The problem is almost never technical. The problem is that no one is running the program.
What the working programs do
The companies whose postmarket cybersecurity actually holds up share a small set of unglamorous habits.
1. There is a named owner with calendar time. Not a job title, a calendar. Somebody whose week reliably contains hours dedicated to vulnerability monitoring, triage, and outbound communication. If the person responsible for postmarket cyber is also responsible for shipping the next product, postmarket loses every time.
2. The SBOM is alive. It is regenerated on every build. It is monitored against NVD plus at least one paid feed. New high-severity CVEs in components you ship produce a ticket within a defined SLA. The team can answer "are we exposed to X?" within hours, not weeks.
3. Coordinated disclosure is operationalized. There is a public security.txt or equivalent. Researchers know where to send findings. The first response is fast and human. The internal triage path is documented. Nothing kills a security researcher's goodwill faster than radio silence; nothing builds it faster than a thank-you note in 48 hours.
4. Patch logistics are designed, not improvised. Most postmarket failures look like engineering problems but are logistics problems. Who signs the update? Who notifies which hospitals? What is the validation regression? What is the fallback if a hospital declines the patch? The companies that ship patches reliably have answered these questions on a whiteboard before the first patch.
5. There is a postmarket cybersecurity review cadence. Quarterly is the minimum. The review covers open vulnerabilities, disclosure activity, patch status by deployment site, and any cross-cutting program changes. The artifact from that review is reportable to FDA on request.
Why this is actually a brand asset
MedTech buyers — hospital systems, integrators, MDMs — increasingly grade vendors on postmarket cybersecurity posture before procurement, not after. A company that can answer "what is your coordinated disclosure process?" with a confident, written answer wins deals against companies that cannot. A company that proactively notifies its customers of a patched CVE before anyone in the press finds it earns trust that is genuinely hard to buy.

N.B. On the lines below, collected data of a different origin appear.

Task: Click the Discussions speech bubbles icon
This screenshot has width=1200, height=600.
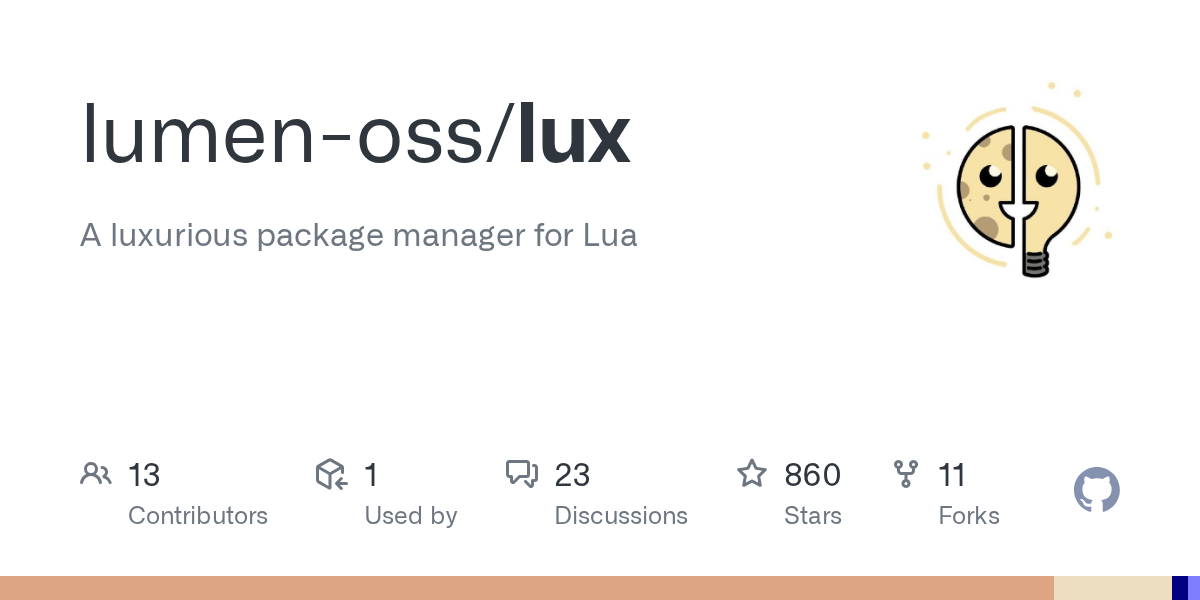Action: click(522, 474)
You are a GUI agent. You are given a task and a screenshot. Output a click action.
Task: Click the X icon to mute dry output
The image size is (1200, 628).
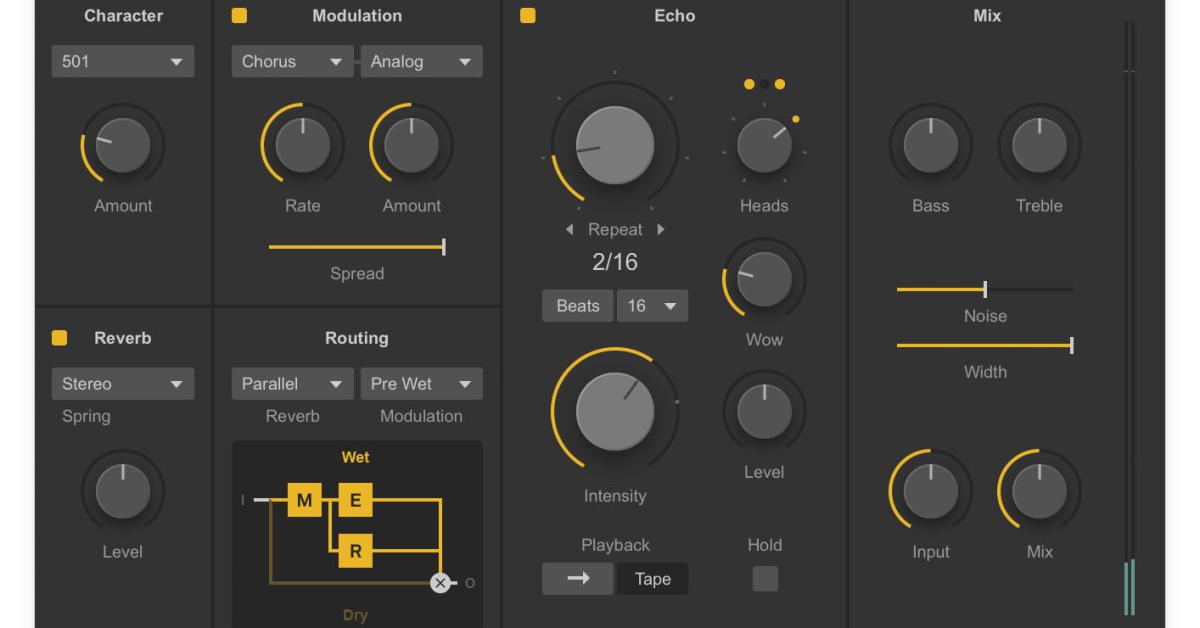438,584
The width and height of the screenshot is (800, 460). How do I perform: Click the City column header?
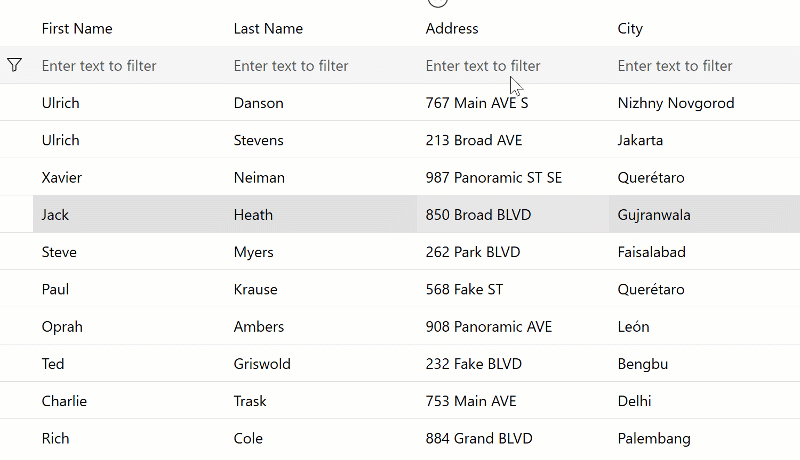[x=630, y=29]
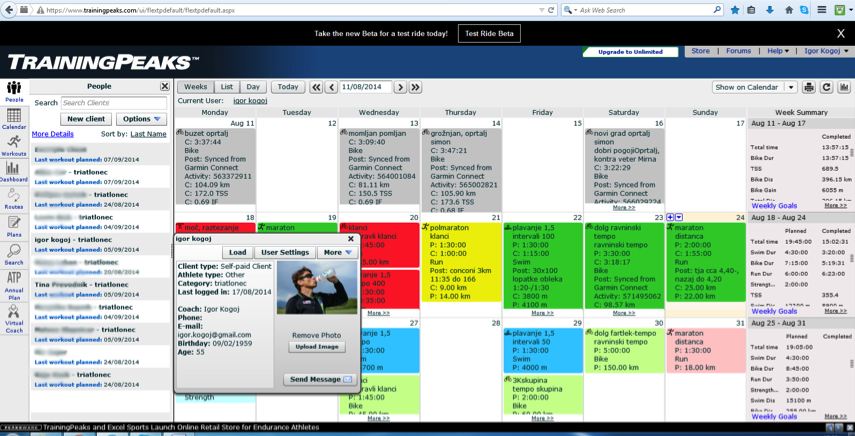Viewport: 855px width, 436px height.
Task: Go to the previous week arrow
Action: (x=331, y=88)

The inverse is also true. A botched disclosure, a vulnerable component left unpatched, a sales rep on a call without a story — these become procurement disqualifiers, sometimes permanently.

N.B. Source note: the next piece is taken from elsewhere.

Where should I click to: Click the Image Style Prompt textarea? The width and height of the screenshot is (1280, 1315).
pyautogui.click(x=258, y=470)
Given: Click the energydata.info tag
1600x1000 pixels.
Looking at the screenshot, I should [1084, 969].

What this costs to run well
Less than you think, if you scope it honestly. For a single connected device, a competent postmarket cybersecurity program is roughly 0.25–0.5 FTE of dedicated time, plus tooling, plus a relationship with an external responder for spikes. For a portfolio, it scales sublinearly because the process is the same — the watch list, the cadence, the disclosure intake.
It costs vastly more not to run it. The companies I have seen taken offline by a postmarket cybersecurity event paid the cost in delayed releases, lost deals, FDA scrutiny, and management distraction that ran into the millions.
The mindset shift
The shift that has to happen inside the company is treating postmarket cybersecurity as a product, not a project. Products have owners, roadmaps, metrics, and SLAs. Projects have end dates. Postmarket cybersecurity has no end date until the device is no longer in service.
Clearance gets you to launch. The next ten years of the device's life are the work you signed up for when you decided to ship a connected medical device. Run that program like the product it is, and your cybersecurity story becomes one of your most defensible competitive moats.